§ **OBJECTIVE 1**
Reproduce the passage on Jesus' hyperbolic morality between "That Jesus is" and "be taken seriously.", inclusive, swapping "hyperbolic" for "exaggerated" throughout.

I’m thinking about the impossibility of Jesus’ hyperbolic morality! To be honest, I think Mr. Carter was overstating the “looking with lust” thing. As I understand the Greek used here, epithumeo, what Jesus is talking about is passionate, heated, covetous desire. I can’t imagine that just looking at someone other than one’s life partner, appreciating their attractiveness, and acknowledging one’s own attraction (even with a little wistful wondering….) would rise to the level of “lust.” If it does, then I guess we’re all in trouble, because no one can live up to such a standard.

That Jesus is being hyperbolic is made clear by the fact that he goes on to counsel his followers to cut off their hands and pluck out their eyes if those members cause them to sin! I mean — come on, folks! — does anyone not suffering from a mental illness think Jesus was doing anything more than making a rhetorical point? I certainly don’t. But his rhetorical point, hyperbolic though it may be, needs to be taken seriously.

§ **OBJECTIVE 2**
Convert the records below into a JSON list of strings, with one string per line and blank lines omitted. Leave out the pictures.

§ **RECORDS SHOWN**
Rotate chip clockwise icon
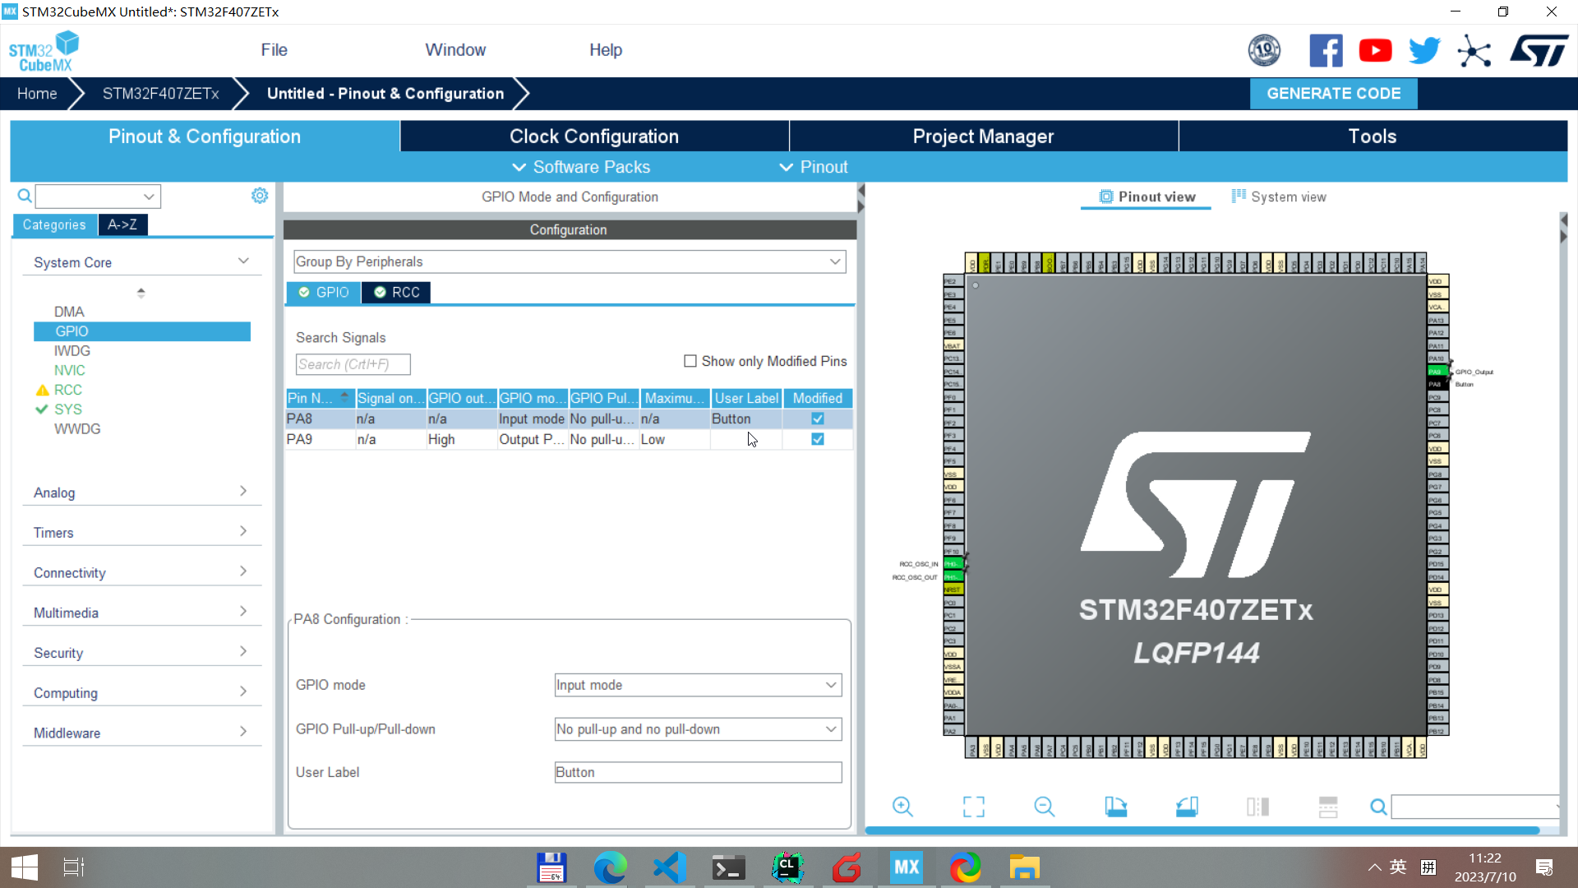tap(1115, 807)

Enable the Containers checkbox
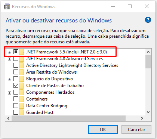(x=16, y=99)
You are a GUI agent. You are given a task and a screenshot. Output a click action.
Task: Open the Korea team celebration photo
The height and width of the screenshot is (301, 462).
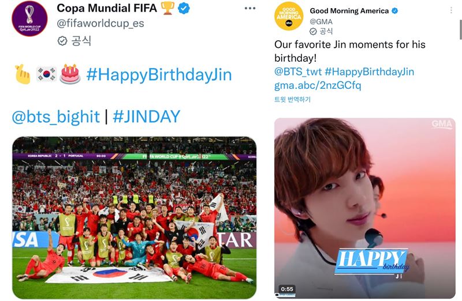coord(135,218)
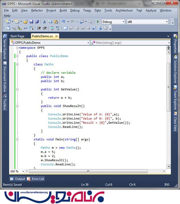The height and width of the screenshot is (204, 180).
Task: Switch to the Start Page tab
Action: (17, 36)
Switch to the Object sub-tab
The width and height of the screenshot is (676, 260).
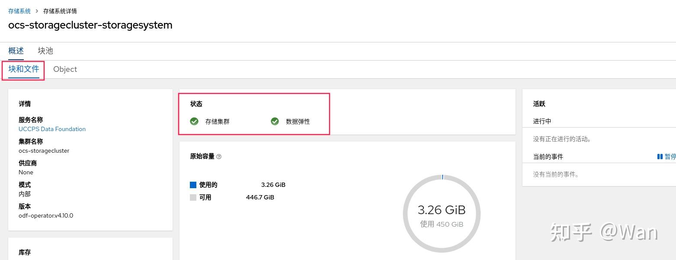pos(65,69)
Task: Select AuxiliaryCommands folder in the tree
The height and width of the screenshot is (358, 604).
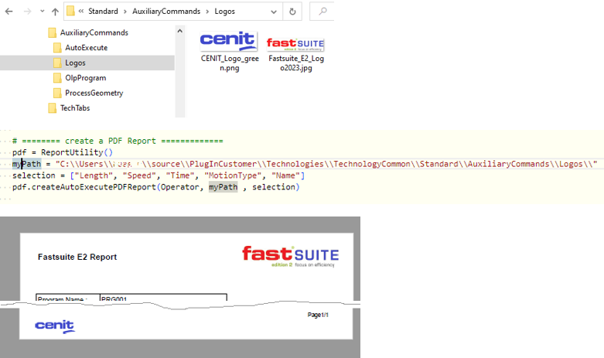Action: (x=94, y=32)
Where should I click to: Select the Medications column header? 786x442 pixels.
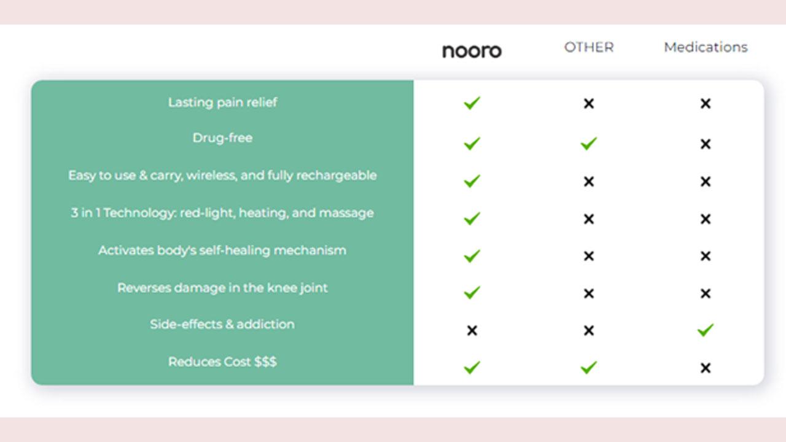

§ **COMPLETE OUTPUT 1**
That Jesus is being exaggerated is made clear by the fact that he goes on to counsel his followers to cut off their hands and pluck out their eyes if those members cause them to sin! I mean — come on, folks! — does anyone not suffering from a mental illness think Jesus was doing anything more than making a rhetorical point? I certainly don’t. But his rhetorical point, exaggerated though it may be, needs to be taken seriously.

§ **COMPLETE OUTPUT 2**
[
  "Rotate chip clockwise icon",
  "tap(1115, 807)",
  "Enable the Containers checkbox",
  "(x=16, y=99)",
  "You are a GUI agent. You are given a task and a screenshot. Output a click action.",
  "Task: Open the Korea team celebration photo",
  "The height and width of the screenshot is (301, 462).",
  "coord(135,218)",
  "The height and width of the screenshot is (204, 180).",
  "Task: Switch to the Start Page tab",
  "Action: (17, 36)",
  "Switch to the Object sub-tab",
  "The width and height of the screenshot is (676, 260).",
  "pos(65,69)",
  "Task: Select AuxiliaryCommands folder in the tree",
  "The height and width of the screenshot is (358, 604).",
  "Action: (x=94, y=32)",
  "Where should I click to: Select the Medications column header? 786x442 pixels."
]